Wednesday 15 September 2010

USDJPY

This is going to be one of those 'After the horse has bolted' type posts. The reason being that I prepared most of it last night, and I was going to discuss how the USDJPY has reached levels where I fear a correction may be due. However, the BOJ very unkindly and rather rudely failed to inform me that they were preparing intervention last night. Nonetheless, the analysis clearly still has value, and I feel it it still worth producing, since it may still be relevent in terms of subsequent price action from here.

Thus the pre-prepared part of today's blog goes as follows:


Yesterday the USDJPY broke to a 15 year low. The move lower in the USDJPY has been incessant, and whilst I do not wish to trade against it (yet) I think there may be a small risk of a turn not far from yesterday's lows. The principal rationale for this is the declining trendline from late 2009. This trendline has 3 prior points on it, which suggests that it should be taken seriously. The low yesterday @82.92 was just above the level where this line intercepts the current downtrend at around 82.80/90. - This can be seen on the chart below:

I also feel that the recent price action on the USDJPY is very similar to the price action which occurred just prior to the bottom on the EURUSD back in early June. I raised this point in yesterday's posting, and have reproduced the chart showing this below, with the chart of the EURUSD from May/June of this year showing price action just prior to the turn. The price action I refer to are the similar looking Descending Triangles, both of which have occurred in the wake of sustained and powerful downtrends.
The next piece of evidence is something which I deem slightly suspect, but nonetheless I would like to present anyway as I fear it does still raise a potential warning flag. - Before I present it, I just want to state the reason why I consider it as a touch suspect.-  I am using a comparison versus a previous example of price/momentum behaviour, however I have only been able to find one prior example where I have seen similar price/momentum behaviour. Thus having only one prior example of a specific set-up, it is at best highly speculative to suggests that the potential price action is likely to behave in the same way. However, I will counter this, by saying that the reason I consider this worthy of presenting, is that the behaviour of price and momentum together here is very much atypical, and therefore the comparisons should be at least presented and then watched.

I have presented the 2 comparisons below. The top chart shows daily price action late 2003 to early 2004, whilst the lower chart shows the current picture. - The principal point of the observation relates to the behaviour of the MACD indicator as the price falls.  - Notice how both MACD lines moves in an almost horizontal intertwined fashion whilst the price falls continually within two converging trendlines which formed a wedge shape. In the earlier example (top chart), this price decline continued until a very sharp correction thrust the price out above the upper trendline, leading to a very sharp move retracing the entire price decline which had occurred since the start of this wedge. As I stated above, just because this type of price action occurred once previously, it does not guarantee a repeat, however if I were to speculate, then I would say a repeat may be a possibility.
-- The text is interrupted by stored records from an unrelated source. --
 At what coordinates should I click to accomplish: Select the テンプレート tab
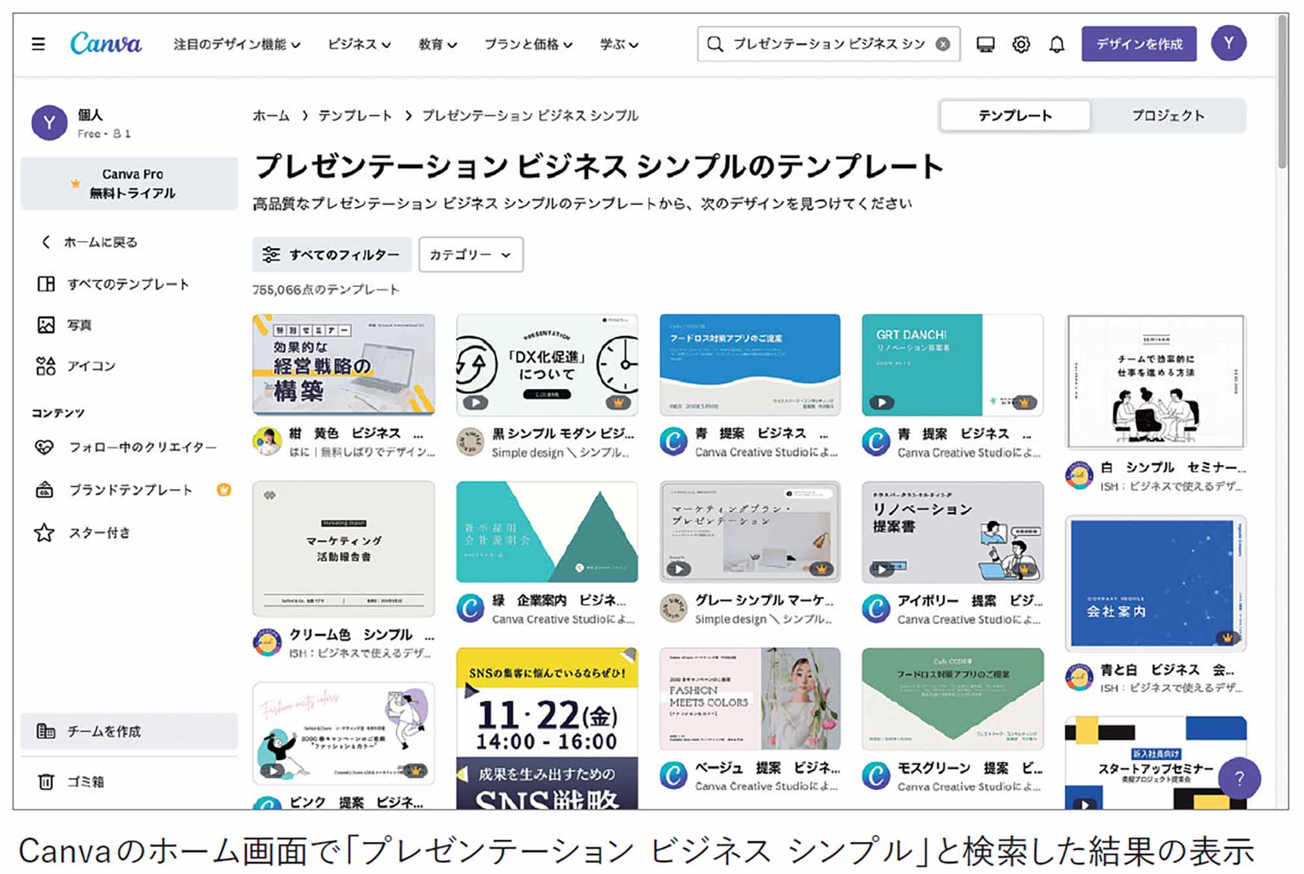click(1015, 115)
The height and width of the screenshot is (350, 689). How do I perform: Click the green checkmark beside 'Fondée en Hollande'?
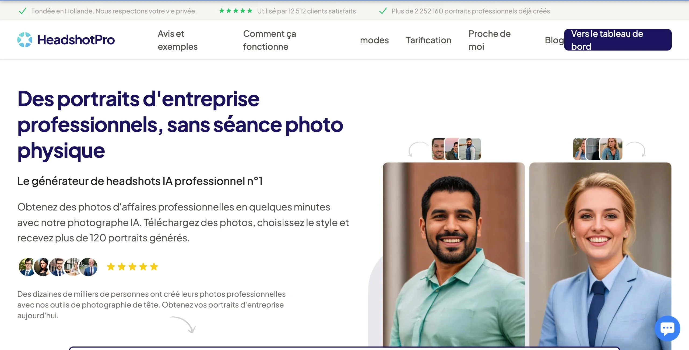(x=22, y=11)
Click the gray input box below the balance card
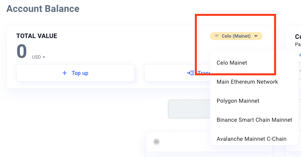 (189, 109)
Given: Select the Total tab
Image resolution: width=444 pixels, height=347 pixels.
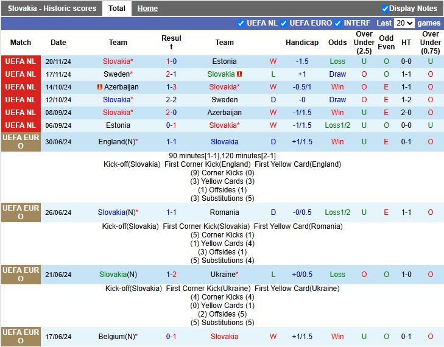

Should a sharp correction occur which breaks above the upper declining wedge line, then this could see a very sharp move to fully retrace much of move from the start of the recent wedge, which began in Q2, in as little time as just 2 - 3 weeks.

That is as far as I had got with last nights pre-prepared posting on the USDJPY.  I had some further detail, I was going to add, which included some divergent price action I am seeing on some of the other JPY crosses and the Risk markets, however I think things have moved on now, and I would merely be labouring the point if I were to present them now.

As I write this, the USDJPY now stands from at 85.47, up nearly fully 250 ticks from last nights levels. The chart below shows last night's BOJ intervention move. If this were to follow through, as per the above example, then this suggests a possibility of a strong move higher.  Three retracement levels jump out at me as I look at the chart:
1) 88.15 is the high from late July from where this almost continual downmove began, it also happens to be a low point from early March, and is just above the key 38.2% correction level.
2) 92.12 is the 76.4% Fib correction of the entire move and is close to the early June highs from 93.00.
3) 95.00 which is the high point of the entire wedge, and was the pre-Flash Crash high. An eventual move to here would certainly be a possibility.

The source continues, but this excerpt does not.